§ **Material for this task**:
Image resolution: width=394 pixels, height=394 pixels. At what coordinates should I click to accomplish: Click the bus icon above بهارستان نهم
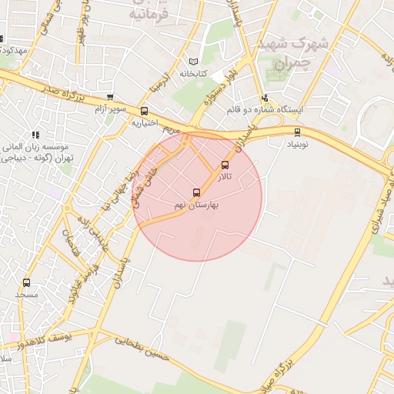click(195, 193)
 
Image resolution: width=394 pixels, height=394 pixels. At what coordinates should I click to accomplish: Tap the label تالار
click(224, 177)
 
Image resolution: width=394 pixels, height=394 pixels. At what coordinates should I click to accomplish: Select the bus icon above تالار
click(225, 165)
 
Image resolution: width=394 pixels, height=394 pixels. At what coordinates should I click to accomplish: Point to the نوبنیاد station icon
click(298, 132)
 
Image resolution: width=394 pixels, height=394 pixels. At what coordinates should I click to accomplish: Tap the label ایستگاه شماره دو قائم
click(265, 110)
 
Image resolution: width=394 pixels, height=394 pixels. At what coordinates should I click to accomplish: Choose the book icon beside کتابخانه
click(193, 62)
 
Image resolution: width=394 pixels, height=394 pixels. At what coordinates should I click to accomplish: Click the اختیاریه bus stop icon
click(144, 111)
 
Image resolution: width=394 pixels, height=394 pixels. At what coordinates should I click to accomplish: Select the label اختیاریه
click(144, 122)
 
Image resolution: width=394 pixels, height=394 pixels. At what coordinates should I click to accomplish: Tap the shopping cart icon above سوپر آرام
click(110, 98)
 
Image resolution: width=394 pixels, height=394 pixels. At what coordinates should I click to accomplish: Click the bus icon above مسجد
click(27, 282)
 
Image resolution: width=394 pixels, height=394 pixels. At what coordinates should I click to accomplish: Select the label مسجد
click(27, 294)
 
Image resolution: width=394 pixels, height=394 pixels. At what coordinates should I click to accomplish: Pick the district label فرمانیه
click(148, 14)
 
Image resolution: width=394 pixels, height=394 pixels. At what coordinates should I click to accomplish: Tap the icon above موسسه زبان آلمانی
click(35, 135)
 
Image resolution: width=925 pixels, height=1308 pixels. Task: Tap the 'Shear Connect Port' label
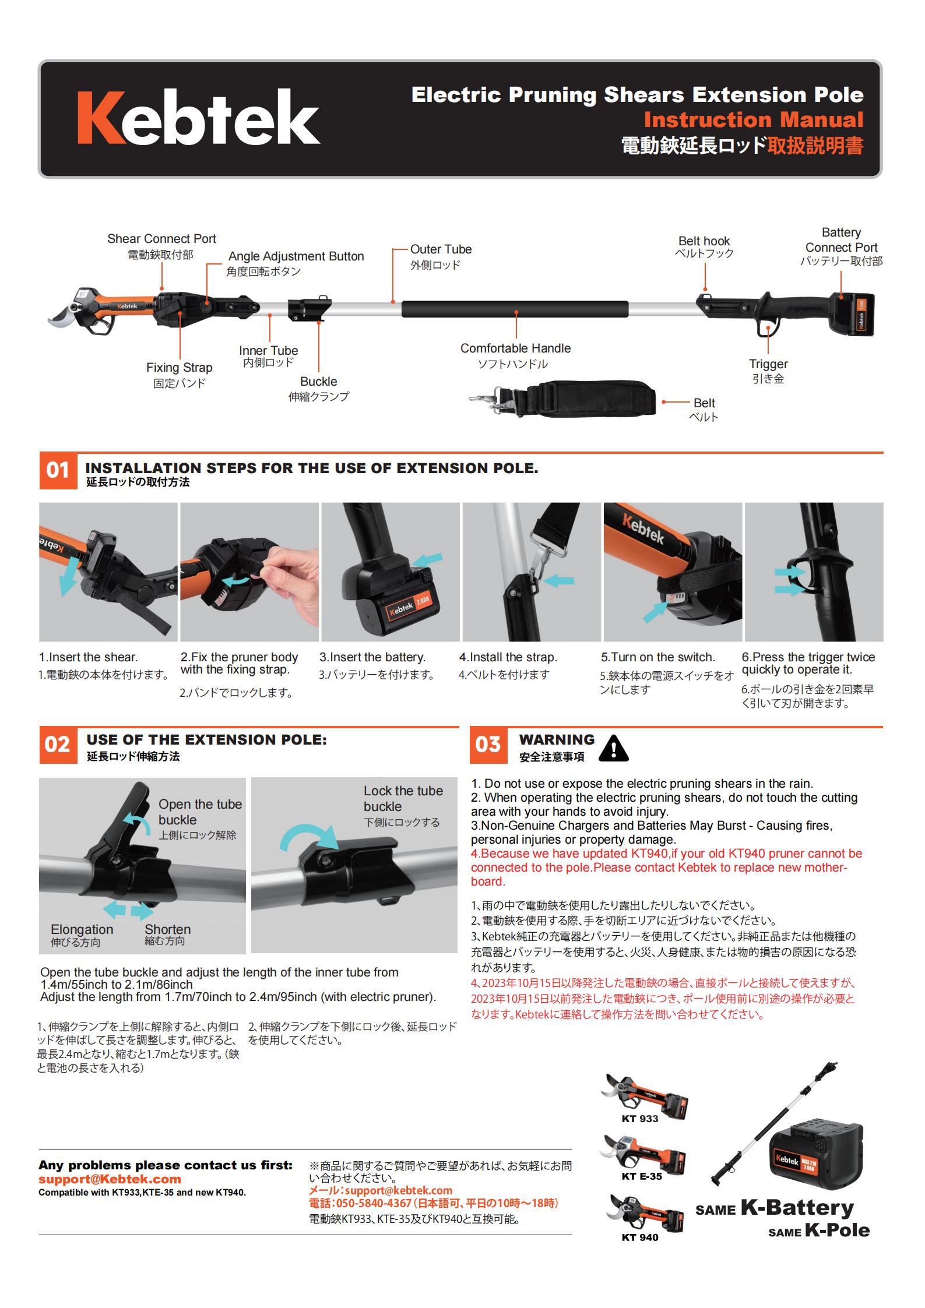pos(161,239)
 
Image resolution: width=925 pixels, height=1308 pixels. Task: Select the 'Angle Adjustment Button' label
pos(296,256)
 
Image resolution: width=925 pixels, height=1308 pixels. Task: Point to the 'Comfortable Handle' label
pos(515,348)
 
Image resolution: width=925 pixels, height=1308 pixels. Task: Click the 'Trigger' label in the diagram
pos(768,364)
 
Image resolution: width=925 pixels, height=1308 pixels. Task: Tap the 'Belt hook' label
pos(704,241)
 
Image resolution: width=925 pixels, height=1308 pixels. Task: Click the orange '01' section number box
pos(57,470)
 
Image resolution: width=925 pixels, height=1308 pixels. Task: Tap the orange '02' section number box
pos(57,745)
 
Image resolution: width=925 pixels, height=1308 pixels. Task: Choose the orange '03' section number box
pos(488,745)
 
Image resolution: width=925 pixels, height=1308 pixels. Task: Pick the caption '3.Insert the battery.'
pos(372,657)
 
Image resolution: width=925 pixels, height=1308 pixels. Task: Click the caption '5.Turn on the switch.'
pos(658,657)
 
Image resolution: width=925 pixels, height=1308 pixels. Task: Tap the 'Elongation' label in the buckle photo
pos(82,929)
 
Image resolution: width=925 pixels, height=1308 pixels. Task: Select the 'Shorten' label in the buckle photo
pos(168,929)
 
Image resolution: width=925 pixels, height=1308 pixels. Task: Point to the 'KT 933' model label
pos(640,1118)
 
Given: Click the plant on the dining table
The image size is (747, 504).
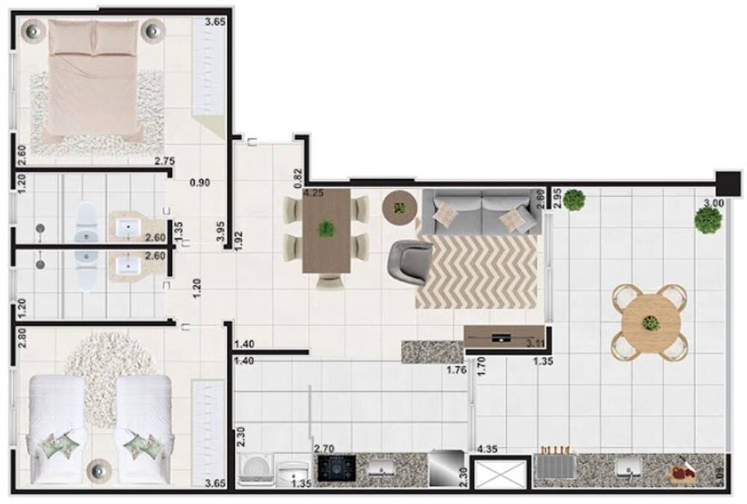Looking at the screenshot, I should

§ **Goal of the exercise**: Copy out everything from the start of the items down to the line containing "click(224, 177)", including both ends, and omit the pictures from your copy.

§ **Task result**:
Image resolution: width=394 pixels, height=394 pixels. At what coordinates should I click to accomplish: Click the bus icon above بهارستان نهم
click(195, 193)
 
Image resolution: width=394 pixels, height=394 pixels. At what coordinates should I click to accomplish: Tap the label تالار
click(224, 177)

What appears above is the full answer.